§ WHAT IS BEING ASKED
Copy each line below that includes "menu".

Dataset records:
———

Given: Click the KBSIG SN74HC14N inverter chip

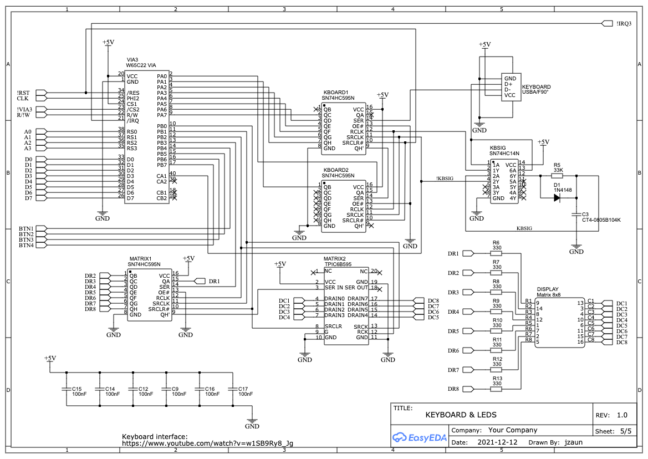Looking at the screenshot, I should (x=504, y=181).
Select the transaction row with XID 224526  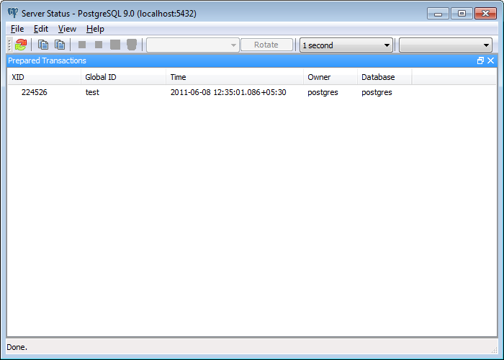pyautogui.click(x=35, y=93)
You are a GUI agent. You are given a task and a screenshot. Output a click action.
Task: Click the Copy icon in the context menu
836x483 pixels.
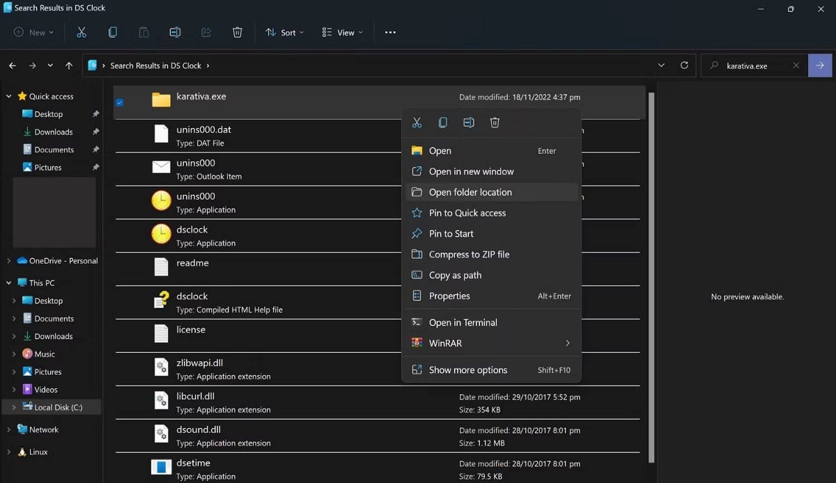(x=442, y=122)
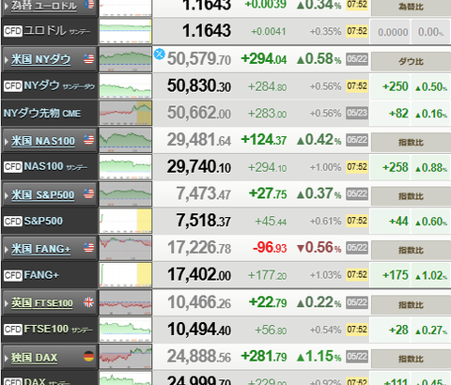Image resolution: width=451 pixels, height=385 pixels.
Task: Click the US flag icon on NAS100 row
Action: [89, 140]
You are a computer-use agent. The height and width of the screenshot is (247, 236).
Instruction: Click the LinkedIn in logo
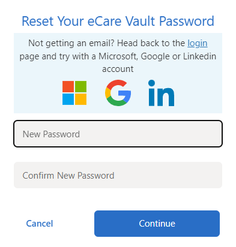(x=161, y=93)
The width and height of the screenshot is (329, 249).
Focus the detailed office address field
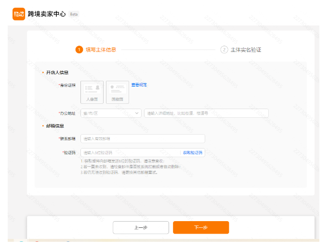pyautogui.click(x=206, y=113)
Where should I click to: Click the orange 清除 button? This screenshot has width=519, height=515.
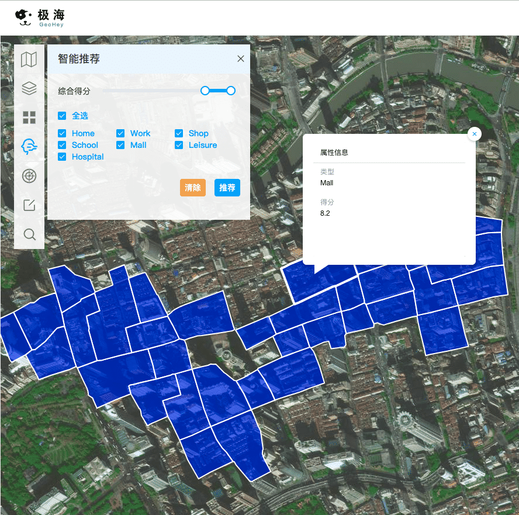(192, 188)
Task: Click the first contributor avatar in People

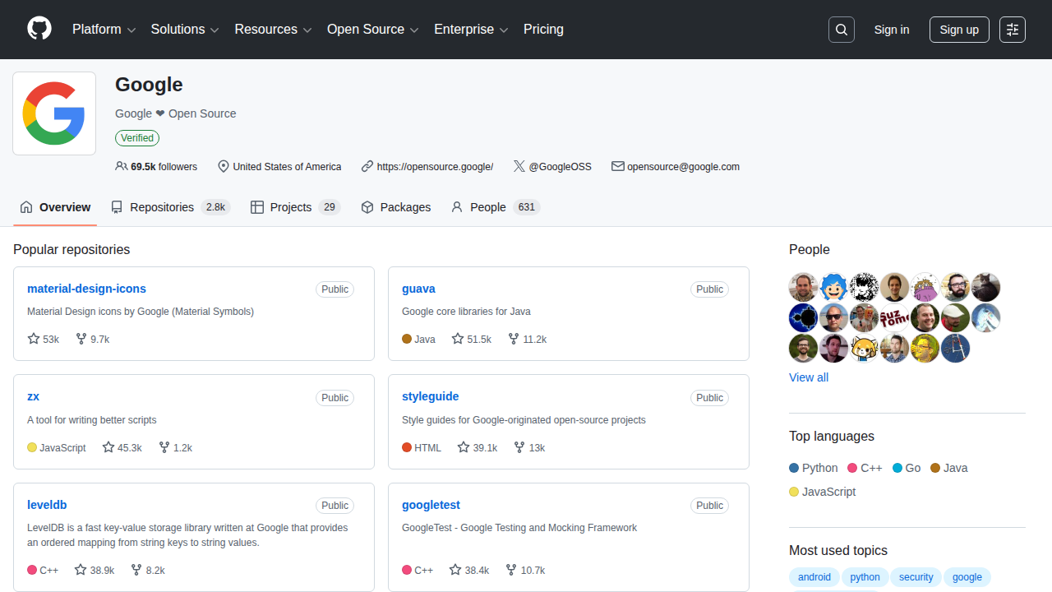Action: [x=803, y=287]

———

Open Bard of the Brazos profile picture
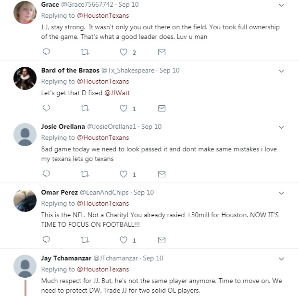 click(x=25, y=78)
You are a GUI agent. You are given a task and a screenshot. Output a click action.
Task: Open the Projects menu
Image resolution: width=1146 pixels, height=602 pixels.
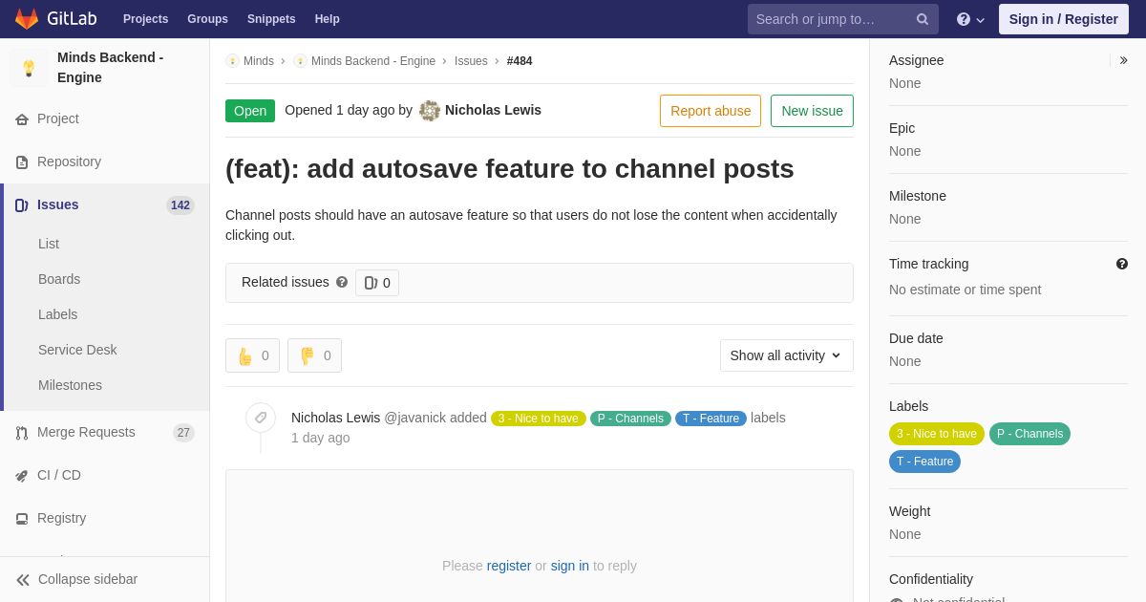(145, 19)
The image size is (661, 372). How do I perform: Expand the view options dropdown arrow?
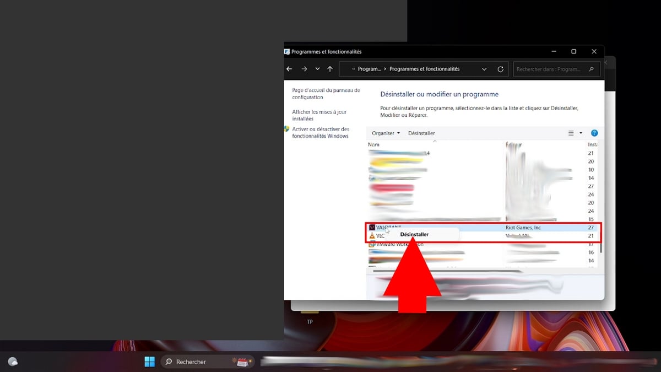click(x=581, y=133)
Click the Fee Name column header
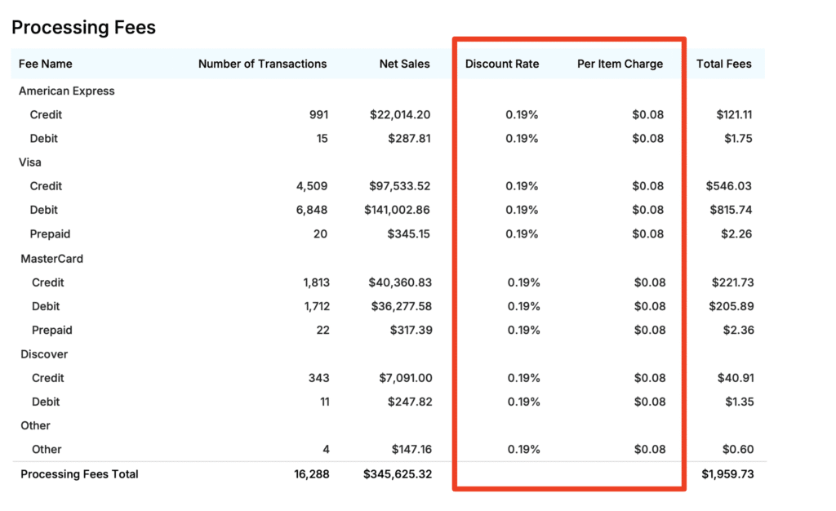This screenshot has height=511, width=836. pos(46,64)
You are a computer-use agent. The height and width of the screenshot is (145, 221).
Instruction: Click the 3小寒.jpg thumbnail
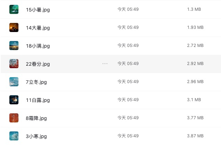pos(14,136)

———

§ ANSWER SPACE
Task: Click the Copy icon in the context menu
Task: Open the Projects menu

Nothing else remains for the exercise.